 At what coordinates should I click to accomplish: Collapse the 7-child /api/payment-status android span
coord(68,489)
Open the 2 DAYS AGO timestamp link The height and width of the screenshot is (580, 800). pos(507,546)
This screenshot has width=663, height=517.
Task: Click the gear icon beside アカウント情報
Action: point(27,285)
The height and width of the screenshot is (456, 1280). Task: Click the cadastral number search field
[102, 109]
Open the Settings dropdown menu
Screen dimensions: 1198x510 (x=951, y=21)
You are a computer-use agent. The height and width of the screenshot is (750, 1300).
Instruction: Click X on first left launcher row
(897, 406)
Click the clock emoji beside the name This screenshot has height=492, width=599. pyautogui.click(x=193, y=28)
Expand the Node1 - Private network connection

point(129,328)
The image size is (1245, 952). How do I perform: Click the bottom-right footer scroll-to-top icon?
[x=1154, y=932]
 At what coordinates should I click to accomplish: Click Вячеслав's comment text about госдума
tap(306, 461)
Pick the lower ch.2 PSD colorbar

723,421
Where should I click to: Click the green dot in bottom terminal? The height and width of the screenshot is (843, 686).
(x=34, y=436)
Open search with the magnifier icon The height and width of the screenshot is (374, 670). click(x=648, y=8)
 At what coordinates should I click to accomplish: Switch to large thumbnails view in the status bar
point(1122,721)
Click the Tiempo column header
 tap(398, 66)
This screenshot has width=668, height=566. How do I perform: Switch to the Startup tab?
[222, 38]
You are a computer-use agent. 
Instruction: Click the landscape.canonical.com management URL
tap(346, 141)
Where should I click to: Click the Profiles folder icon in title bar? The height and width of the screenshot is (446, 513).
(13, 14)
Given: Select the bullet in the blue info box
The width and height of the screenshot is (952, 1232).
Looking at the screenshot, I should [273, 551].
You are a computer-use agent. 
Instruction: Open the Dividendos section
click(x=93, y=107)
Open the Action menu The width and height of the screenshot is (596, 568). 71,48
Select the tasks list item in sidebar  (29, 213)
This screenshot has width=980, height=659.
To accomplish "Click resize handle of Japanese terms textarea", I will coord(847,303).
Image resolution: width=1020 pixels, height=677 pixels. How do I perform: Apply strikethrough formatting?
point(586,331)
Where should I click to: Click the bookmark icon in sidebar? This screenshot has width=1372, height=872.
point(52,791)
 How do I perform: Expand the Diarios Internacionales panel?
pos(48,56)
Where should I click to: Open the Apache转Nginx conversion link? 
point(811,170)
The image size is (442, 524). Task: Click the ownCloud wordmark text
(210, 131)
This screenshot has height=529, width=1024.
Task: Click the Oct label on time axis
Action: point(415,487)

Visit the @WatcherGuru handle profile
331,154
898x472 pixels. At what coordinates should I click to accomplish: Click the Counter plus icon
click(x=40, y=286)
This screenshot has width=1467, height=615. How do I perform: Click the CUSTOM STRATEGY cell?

━━━

- [TASK]: In full and exactly as written, the listing is to be copied again.

- [RESULT BELOW]:
 At what coordinates should I click to accomplish: Collapse the 7-child /api/payment-status android span
coord(68,489)
Open the 2 DAYS AGO timestamp link The height and width of the screenshot is (580, 800). pos(507,546)
This screenshot has width=663, height=517.
Task: Click the gear icon beside アカウント情報
Action: point(27,285)
The height and width of the screenshot is (456, 1280). Task: Click the cadastral number search field
[102, 109]
Open the Settings dropdown menu
Screen dimensions: 1198x510 (x=951, y=21)
You are a computer-use agent. The height and width of the screenshot is (750, 1300).
Instruction: Click X on first left launcher row
(897, 406)
Click the clock emoji beside the name This screenshot has height=492, width=599. pyautogui.click(x=193, y=28)
Expand the Node1 - Private network connection

point(129,328)
The image size is (1245, 952). How do I perform: Click the bottom-right footer scroll-to-top icon?
[x=1154, y=932]
 At what coordinates should I click to accomplish: Click Вячеслав's comment text about госдума
tap(306, 461)
Pick the lower ch.2 PSD colorbar

723,421
Where should I click to: Click the green dot in bottom terminal? The height and width of the screenshot is (843, 686).
(x=34, y=436)
Open search with the magnifier icon The height and width of the screenshot is (374, 670). click(x=648, y=8)
 At what coordinates should I click to accomplish: Switch to large thumbnails view in the status bar
point(1122,721)
Click the Tiempo column header
 tap(398, 66)
This screenshot has width=668, height=566. How do I perform: Switch to the Startup tab?
[222, 38]
You are a computer-use agent. 
Instruction: Click the landscape.canonical.com management URL
tap(346, 141)
Where should I click to: Click the Profiles folder icon in title bar? The height and width of the screenshot is (446, 513).
(13, 14)
Given: Select the bullet in the blue info box
The width and height of the screenshot is (952, 1232).
Looking at the screenshot, I should [273, 551].
You are a computer-use agent. 
Instruction: Open the Dividendos section
click(x=93, y=107)
Open the Action menu The width and height of the screenshot is (596, 568). 71,48
Select the tasks list item in sidebar  (29, 213)
This screenshot has width=980, height=659.
To accomplish "Click resize handle of Japanese terms textarea", I will coord(847,303).
Image resolution: width=1020 pixels, height=677 pixels. How do I perform: Apply strikethrough formatting?
point(586,331)
Where should I click to: Click the bookmark icon in sidebar? This screenshot has width=1372, height=872.
point(52,791)
 How do I perform: Expand the Diarios Internacionales panel?
pos(48,56)
Where should I click to: Open the Apache转Nginx conversion link? 
point(811,170)
The image size is (442, 524). Task: Click the ownCloud wordmark text
(210, 131)
This screenshot has height=529, width=1024.
Task: Click the Oct label on time axis
Action: point(415,487)

Visit the @WatcherGuru handle profile
331,154
898x472 pixels. At what coordinates should I click to accomplish: Click the Counter plus icon
click(x=40, y=286)
This screenshot has width=1467, height=615. How do I perform: Click the CUSTOM STRATEGY cell?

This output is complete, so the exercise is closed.